Lia Böhmer produzierte mit ihrem Vater Ronny einen kurzen Film über ihren Großvater, der das KZ Buchenwald überlebte und nach Südamerika emigrieren musste. Ronny Böhmer (im Bild links) zeigte den Film bereits mehrfach an Schulen und spricht als Nachkomme zu SchülerInnen (Foto: OeAD / APA-Fotoservice Rastegar).

Ronnys Tochter Lia Böhmer ist 1989 in Jerusalem geboren, die Familie zog zwei Jahre später wieder nach Wien. 2007 nahm sie an einer Reise des Jugendvereins Hashomer Hatzair nach Polen teil, wo sie Gedenkstätten ehemaliger Konzentrations- und Vernichtungslager besuchten. „Hier beschäftigte ich mich aber noch sehr entkoppelt von meiner persönlichen Familiengeschichte mit dem Thema“, erzählte die in der offenen Jugendarbeit tätige Lia Böhmer. Erst als ich älter wurde, begann ich mich mehr mit meiner Familiengeschichte zu beschäftigen. Hier in erster Linie durch Gespräche und Erzählungen meiner Großmutter, sie ist 2014 verstorben und dann wieder, durch die gemeinsame Reise mit meinen Eltern nach Weimar und der Besichtigung der Gedenkstätte des Konzentrationslagers Buchenwald. Im Anschluss entstand der Film, den ich mit meinem Vater produziert habe.“ Von der Großmutter habe sie den Auftrag bekommen, dass die Familiengeschichte nicht in Vergessenheit geraten dürfe und sie als Nachfolgerin diese bewahren müsse.

2023 brachte das jährliche stattfindende ZeitzeugInnen-Seminar PädagogInnen mit ZeitzeugInnen und Nachkommen ins Gespräch (Foto: OeAD / APA-Fotoservice Rastegar).
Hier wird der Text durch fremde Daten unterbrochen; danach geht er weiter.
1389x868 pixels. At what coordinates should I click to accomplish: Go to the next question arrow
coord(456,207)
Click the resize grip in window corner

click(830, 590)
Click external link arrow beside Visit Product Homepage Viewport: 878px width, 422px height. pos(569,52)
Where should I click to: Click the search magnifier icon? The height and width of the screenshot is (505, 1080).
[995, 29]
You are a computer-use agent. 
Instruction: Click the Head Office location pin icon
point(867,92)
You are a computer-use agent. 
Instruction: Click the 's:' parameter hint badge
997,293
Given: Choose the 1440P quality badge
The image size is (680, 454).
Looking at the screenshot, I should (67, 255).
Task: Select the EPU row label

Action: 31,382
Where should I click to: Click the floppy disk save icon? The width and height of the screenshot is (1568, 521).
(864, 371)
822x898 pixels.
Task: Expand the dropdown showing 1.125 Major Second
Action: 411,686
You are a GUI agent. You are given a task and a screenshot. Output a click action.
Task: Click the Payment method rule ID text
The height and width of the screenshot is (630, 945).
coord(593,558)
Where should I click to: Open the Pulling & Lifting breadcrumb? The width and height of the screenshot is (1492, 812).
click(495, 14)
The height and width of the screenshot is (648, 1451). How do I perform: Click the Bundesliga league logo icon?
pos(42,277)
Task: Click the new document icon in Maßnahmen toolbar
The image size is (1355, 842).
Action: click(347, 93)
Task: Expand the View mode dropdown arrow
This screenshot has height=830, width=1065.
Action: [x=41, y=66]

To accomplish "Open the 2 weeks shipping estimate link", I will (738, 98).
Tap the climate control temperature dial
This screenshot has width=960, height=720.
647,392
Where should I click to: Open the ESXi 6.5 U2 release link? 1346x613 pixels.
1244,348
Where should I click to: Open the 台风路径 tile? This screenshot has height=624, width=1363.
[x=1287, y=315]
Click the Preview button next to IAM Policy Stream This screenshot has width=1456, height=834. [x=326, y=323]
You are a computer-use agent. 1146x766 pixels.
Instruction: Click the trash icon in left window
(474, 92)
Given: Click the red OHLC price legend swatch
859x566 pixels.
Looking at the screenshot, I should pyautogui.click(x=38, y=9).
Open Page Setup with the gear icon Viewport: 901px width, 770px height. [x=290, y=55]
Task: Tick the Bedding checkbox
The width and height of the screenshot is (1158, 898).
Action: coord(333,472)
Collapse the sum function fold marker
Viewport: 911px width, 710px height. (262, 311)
Der Bedeutung von Nachkommen-Erzählungen in der historisch-politischen Bildungsarbeit widmete sich eine abschließende Runde der Podiumsdiskussion. Betont wurde die positive Resonanz, auf die die VertreterInnen der Zweiten und Dritten Generation in unterschiedlichen Bildungs- und Vermittlungssettings stoßen. In Klassenzimmern werde versucht, Beziehung über Gemeinsamkeiten herzustellen. „Viele Kinder und Jugendliche, zu denen wir sprechen, wissen was Krieg und Flucht bedeuten.“ Beeindruckend sei für die Jugendlichen auch die Erkenntnis, dass „da jemand redet, den es den Nationalsozialisten nach nicht geben würde.“ Aus der Geschichte zu lernen, um die Zukunft mitzugestalten, sei eine der Kernbotschaften, die sie gerne vermitteln möchten.

Sich den didaktischen Chancen und Grenzen des Lernens von und mit Nachkommen NS-Verfolgter zuzuwenden ist dem OeAD-Programm ERINNERN:AT ein Anliegen. Hierzu ist der Erfahrungsaustausch mit Nachkommen, aber auch mit Projekten und Fachleuten im In- und Ausland bereichernd und richtungsweisend.